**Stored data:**
▬▬▬▬▬▬
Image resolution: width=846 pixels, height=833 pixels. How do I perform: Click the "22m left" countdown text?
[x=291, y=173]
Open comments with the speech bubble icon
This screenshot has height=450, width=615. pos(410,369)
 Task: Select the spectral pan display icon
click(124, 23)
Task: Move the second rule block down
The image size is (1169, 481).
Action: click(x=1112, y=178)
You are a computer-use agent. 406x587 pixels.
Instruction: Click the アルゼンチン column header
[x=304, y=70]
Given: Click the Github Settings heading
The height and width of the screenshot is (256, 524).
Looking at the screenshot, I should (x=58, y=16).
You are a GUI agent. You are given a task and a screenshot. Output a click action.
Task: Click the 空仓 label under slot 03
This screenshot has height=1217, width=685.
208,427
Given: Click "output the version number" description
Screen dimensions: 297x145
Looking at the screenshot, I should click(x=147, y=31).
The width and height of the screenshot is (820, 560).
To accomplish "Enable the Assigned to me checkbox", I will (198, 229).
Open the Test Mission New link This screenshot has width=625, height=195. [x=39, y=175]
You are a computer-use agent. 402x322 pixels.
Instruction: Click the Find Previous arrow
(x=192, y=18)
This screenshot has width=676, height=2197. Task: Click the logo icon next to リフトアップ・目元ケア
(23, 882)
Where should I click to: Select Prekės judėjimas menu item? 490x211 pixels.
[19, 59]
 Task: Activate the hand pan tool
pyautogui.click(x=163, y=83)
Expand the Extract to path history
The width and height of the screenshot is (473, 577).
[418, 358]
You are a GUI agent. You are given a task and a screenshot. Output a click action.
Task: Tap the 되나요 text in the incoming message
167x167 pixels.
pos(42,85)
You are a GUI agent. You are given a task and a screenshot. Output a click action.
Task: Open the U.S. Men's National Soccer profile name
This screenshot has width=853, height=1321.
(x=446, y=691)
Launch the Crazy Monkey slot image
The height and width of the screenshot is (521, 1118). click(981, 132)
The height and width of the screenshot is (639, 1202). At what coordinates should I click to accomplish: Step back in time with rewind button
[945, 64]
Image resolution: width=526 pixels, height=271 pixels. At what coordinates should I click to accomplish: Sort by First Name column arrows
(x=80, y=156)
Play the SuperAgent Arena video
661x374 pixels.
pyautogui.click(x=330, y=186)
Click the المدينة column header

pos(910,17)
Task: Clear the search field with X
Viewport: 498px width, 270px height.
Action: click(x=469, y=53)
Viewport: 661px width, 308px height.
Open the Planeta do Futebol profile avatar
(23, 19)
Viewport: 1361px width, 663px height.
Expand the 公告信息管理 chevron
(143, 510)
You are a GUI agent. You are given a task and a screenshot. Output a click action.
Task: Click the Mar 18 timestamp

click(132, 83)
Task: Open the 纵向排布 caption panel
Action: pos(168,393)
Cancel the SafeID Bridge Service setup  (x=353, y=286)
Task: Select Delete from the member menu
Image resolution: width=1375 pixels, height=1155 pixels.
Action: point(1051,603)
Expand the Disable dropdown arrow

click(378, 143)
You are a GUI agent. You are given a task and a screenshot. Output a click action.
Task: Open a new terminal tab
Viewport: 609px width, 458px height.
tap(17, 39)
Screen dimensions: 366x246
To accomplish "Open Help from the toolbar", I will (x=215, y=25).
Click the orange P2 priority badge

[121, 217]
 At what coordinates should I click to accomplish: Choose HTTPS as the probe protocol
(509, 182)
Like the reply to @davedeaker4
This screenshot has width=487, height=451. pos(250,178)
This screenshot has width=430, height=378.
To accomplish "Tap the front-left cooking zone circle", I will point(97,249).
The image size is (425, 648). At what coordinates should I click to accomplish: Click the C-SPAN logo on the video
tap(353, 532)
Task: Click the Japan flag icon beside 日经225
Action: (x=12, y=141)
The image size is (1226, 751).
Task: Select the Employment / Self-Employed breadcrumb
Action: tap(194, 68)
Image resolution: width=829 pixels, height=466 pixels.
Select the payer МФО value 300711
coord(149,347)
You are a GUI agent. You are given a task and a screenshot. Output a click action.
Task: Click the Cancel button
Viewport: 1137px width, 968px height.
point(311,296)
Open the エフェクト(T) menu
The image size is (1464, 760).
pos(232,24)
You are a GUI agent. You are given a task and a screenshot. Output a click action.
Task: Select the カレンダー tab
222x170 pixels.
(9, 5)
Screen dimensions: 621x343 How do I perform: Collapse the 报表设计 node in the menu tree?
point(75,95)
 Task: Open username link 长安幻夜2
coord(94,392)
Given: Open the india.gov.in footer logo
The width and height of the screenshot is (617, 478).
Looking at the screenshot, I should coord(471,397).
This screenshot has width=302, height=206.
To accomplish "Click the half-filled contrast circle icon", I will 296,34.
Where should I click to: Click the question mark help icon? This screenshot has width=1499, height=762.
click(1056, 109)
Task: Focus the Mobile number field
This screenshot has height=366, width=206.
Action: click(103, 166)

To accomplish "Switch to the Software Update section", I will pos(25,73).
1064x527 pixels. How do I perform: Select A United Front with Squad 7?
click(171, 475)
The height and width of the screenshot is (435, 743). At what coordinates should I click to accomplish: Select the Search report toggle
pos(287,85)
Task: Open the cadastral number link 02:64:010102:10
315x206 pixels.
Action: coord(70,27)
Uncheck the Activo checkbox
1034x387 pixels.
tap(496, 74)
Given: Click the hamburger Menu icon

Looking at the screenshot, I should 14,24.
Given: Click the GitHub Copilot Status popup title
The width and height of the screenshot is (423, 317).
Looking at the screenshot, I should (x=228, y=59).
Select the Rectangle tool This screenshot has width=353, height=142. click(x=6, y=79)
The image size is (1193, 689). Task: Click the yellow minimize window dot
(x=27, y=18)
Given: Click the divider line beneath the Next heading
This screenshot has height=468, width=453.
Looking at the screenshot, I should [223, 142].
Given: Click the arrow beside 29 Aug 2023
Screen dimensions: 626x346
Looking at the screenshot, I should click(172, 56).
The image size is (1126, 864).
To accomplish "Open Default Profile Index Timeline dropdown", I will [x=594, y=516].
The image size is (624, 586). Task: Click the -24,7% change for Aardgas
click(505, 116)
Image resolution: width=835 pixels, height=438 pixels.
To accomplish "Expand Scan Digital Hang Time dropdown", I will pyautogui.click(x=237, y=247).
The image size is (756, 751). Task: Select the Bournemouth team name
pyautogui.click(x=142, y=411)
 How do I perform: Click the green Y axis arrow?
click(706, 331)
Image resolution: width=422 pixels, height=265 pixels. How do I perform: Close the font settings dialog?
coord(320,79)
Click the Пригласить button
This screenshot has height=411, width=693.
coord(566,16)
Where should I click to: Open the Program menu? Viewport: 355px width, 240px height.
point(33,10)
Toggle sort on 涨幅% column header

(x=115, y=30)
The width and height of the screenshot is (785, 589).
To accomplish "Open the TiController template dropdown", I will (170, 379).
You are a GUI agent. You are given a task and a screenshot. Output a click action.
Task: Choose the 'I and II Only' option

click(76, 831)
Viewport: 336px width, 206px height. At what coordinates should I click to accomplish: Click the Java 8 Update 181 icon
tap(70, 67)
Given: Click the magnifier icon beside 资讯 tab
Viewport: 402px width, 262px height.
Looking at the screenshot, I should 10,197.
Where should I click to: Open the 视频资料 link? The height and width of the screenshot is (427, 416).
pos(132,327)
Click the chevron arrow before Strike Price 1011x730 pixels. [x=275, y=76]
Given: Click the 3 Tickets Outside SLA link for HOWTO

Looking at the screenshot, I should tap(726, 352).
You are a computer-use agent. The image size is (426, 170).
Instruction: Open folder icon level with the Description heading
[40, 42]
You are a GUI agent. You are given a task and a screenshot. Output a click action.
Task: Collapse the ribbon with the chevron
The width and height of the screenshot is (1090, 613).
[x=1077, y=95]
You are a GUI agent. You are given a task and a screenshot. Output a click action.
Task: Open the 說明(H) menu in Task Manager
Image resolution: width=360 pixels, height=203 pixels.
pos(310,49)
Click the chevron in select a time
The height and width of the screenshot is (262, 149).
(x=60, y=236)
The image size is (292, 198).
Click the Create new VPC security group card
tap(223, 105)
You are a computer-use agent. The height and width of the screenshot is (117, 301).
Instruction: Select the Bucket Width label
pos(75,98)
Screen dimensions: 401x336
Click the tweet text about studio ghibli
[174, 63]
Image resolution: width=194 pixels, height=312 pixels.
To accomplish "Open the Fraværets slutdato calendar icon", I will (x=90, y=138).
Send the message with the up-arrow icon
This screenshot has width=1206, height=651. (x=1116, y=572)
▬▬▬▬▬▬
**EXERCISE BRIEF:**
Could you write out, exactly, each line of the data above from the one containing "Image resolution: width=360" through the last, including both?

**ANSWER TO THE PROBLEM:**
Image resolution: width=360 pixels, height=203 pixels.
pos(310,49)
Click the chevron in select a time
The height and width of the screenshot is (262, 149).
(x=60, y=236)
The image size is (292, 198).
Click the Create new VPC security group card
tap(223, 105)
You are a computer-use agent. The height and width of the screenshot is (117, 301).
Instruction: Select the Bucket Width label
pos(75,98)
Screen dimensions: 401x336
Click the tweet text about studio ghibli
[174, 63]
Image resolution: width=194 pixels, height=312 pixels.
To accomplish "Open the Fraværets slutdato calendar icon", I will (x=90, y=138).
Send the message with the up-arrow icon
This screenshot has width=1206, height=651. (x=1116, y=572)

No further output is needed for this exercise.